Forward selection 1 yield the model defined by : ['ssc_p*degree_p', 'Comm&Mgmt*Yes', 'Science*Mkt&HR', 'etest_p*M',
       'etest_p*mba_p', 'ssc_p*Yes', 'Commerce*Yes', 'Science*Comm&Mgmt', 'Comm&Mgmt*Sci&Tech'] It containes only interaction terms :
       
       1/ interaction between ssc_p and degree_p
       2/ interaction between Work experience (Dummy variable) and Comm&Mgmt(Field of degree education)
       3/ Interaction between Science(Specialization in Higher Secondary Education) & Mkt&HR(Post graduation MBA specialization)
       4/ interaction between etest_p and gender
       5/ interaction between etest_p and mba_p
       6/ interaction between ssc_p and work experience
       7/ interaction between Commerce (Specialization in Higher Secondary Education) and work experience
       8/ interaction between Science(Specialization in Higher Secondary Education) and Comm&Mgmt(Field of degree education)
       9/ interaction between Comm&Mgmt and Sci&Tech (Fields of degree education)
 
 L2 Regularization factor value = 1.566343434343434
 
 Let's apply that model for a random train/test split

In [None]:
#Features selected 
X_forward1 = X[['ssc_p*degree_p', 'Comm&Mgmt*Yes', 'Science*Mkt&HR', 'etest_p*M',
       'etest_p*mba_p', 'ssc_p*Yes', 'Commerce*Yes', 'Science*Comm&Mgmt', 'Comm&Mgmt*Sci&Tech']]
#Scaler
scaler = StandardScaler()


In [None]:
random.seed(1)
#Logistic regression
lr1 = LogisticRegression(max_iter=500,C=1/1.566343434343434)
#Train Test split
X_train, X_test, y_train, y_test = train_test_split(X_forward1, y, test_size=0.3)

In [None]:
#Scale Data
X_train = scaler.fit_transform(X_train)
X_test = scaler.transform(X_test)

In [None]:
#Fit the model
lr1.fit(X_train,y_train)
#Predict y_test
predictions = lr1.predict(X_test)
#Print Results
print(confusion_matrix(y_test,predictions))
print('\n')
print(classification_report(y_test,predictions))

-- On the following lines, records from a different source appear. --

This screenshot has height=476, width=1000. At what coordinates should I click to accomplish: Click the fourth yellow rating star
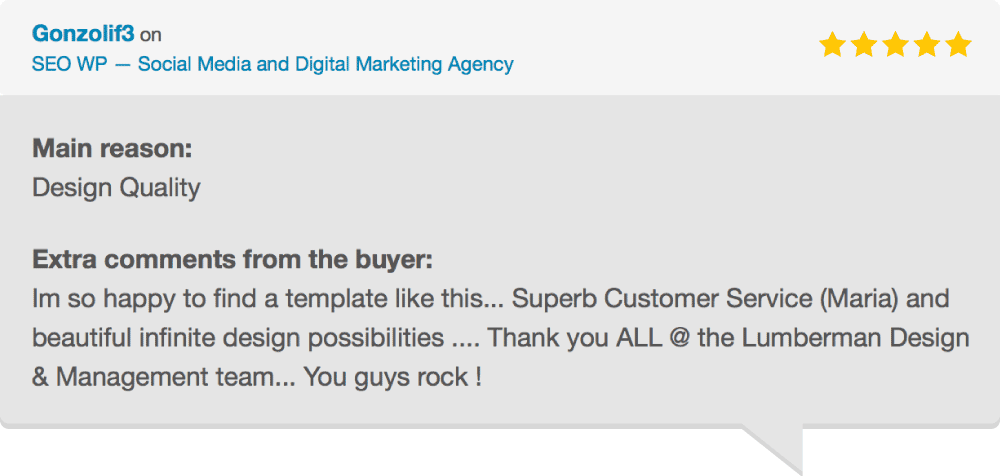[927, 45]
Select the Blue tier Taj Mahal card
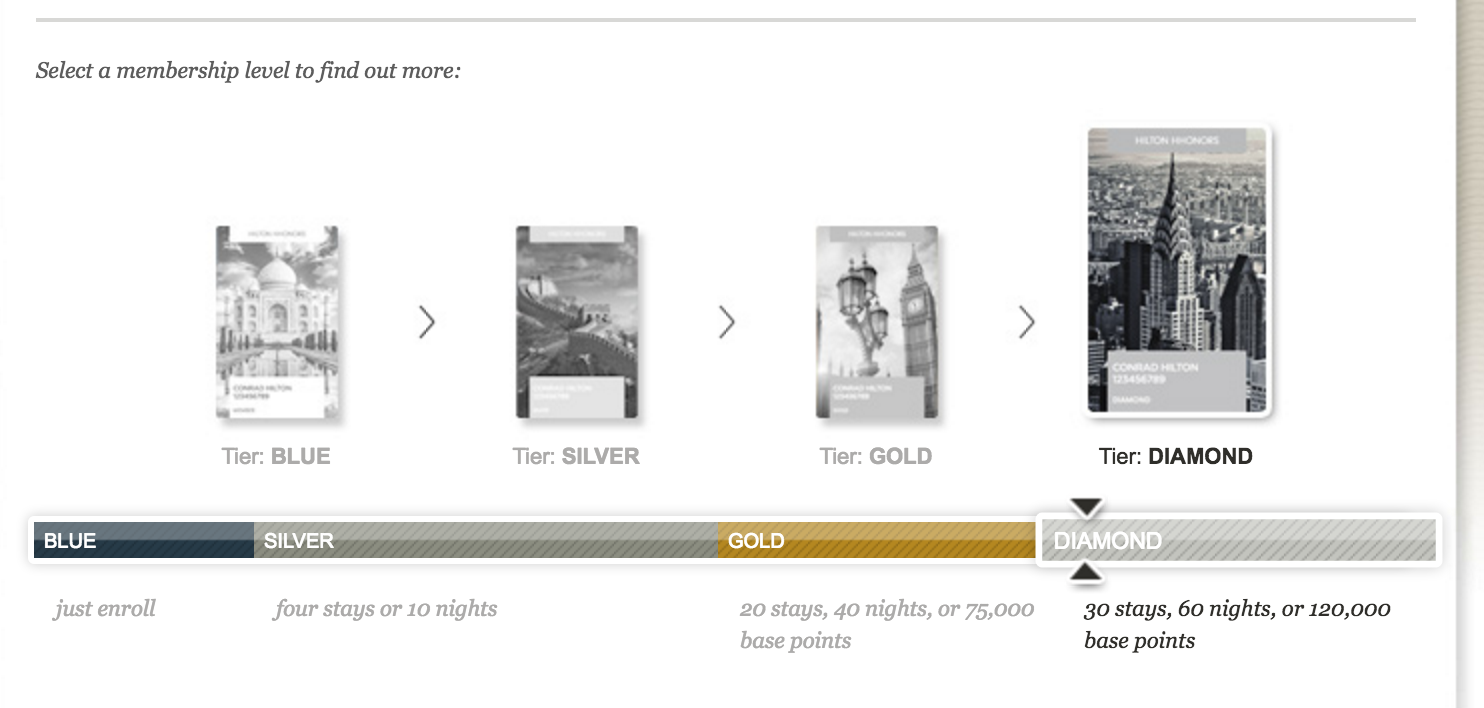 tap(277, 322)
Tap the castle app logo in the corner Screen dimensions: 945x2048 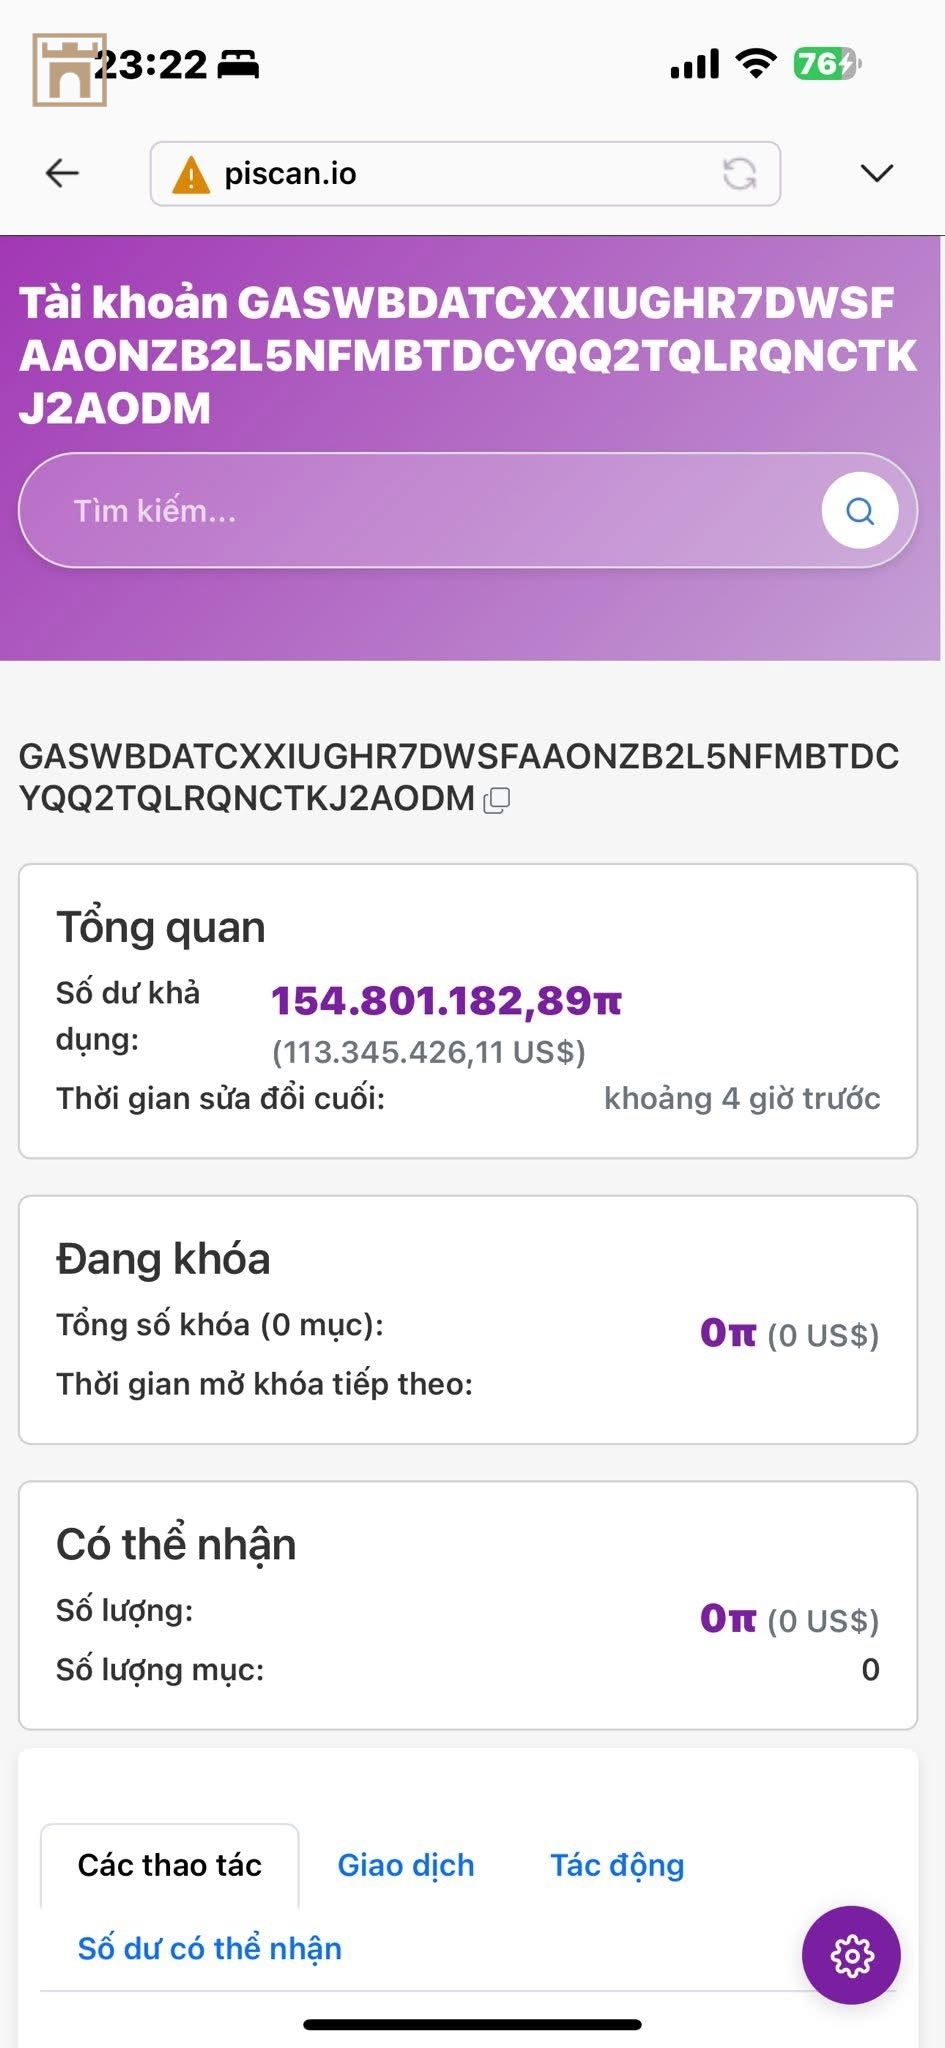coord(69,69)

 ==> Better accuracy and f1 score...

In [None]:
#Coefficients
model1_coefficients = pd.DataFrame({'Feature name' : X_forward1.columns , 'Coefficient value': lr1.coef_.reshape(9,)})
model1_coefficients

==> etest_p * gender has a positive coefficient, in contrast etest_p * mba_p coefficient is negative. This might be due to :
    
    1/ females have the best mba grades but there placement ratio is inferior to male's rate 
    2/ Males have better etest grades and better placement ratio (M refers to Male's dummy variable)
    
    See boxplots of grades per gender and placement status

Forward Selection 2 : 
    The best model according to test estimated accuracy is the one defined with : ['ssc_p*degree_p', 'Comm&Mgmt*Yes', 'mba_p', 'Science*Mkt&HR', 'degree_p*M', 'degree_p*etest_p', 'Science*Sci&Tech']
    
    1/ interaction between ssc_p and degree_p
    2/ interaction between Work experience (Dummy variable) and Comm&Mgmt(Field of degree education)
    3/ mba_p
    4/ interaction between Science(Specialization in Higher Secondary Education) & Mkt&HR(Post graduation MBA specialization)
    5/ interaction between degree_p and gender
    6/ interaction between degree_p and etest_p
    7/ interaction between Science(Specialization in Higher Secondary Education) and Sci&Tech(Field of degree education)
    
   L2 Regularization factor value =  1.364363636363636
   
    Let's apply that model for a random train/test split

In [None]:
#Features selected 
X_forward2 = X[['ssc_p*degree_p', 'Comm&Mgmt*Yes', 'mba_p', 'Science*Mkt&HR', 'degree_p*M', 'degree_p*etest_p', 'Science*Sci&Tech']]
#Scale
scaler = StandardScaler()

In [None]:
random.seed(1)
#Logistic regression
lr2 = LogisticRegression(max_iter=500,C=1/1.364363636363636)
#Train Test split
X_train, X_test, y_train, y_test = train_test_split(X_forward2, y, test_size=0.3)

In [None]:
#Scaler Data
X_train = scaler.fit_transform(X_train)
X_test = scaler.transform(X_test)

In [None]:
#Fit the model
lr2.fit(X_train,y_train)
#Predict y_test
predictions = lr2.predict(X_test)
#Print Results
print(confusion_matrix(y_test,predictions))
print('\n')
print(classification_report(y_test,predictions))

In [None]:
#Coefficients 

model2_coefficients = pd.DataFrame({'Feature name' : X_forward2.columns , 'Coefficient value': lr2.coef_.reshape(7,)})
model2_coefficients

In [None]:
#Results might differ due to randomnes, I tried to make use of random.seed... Thanks!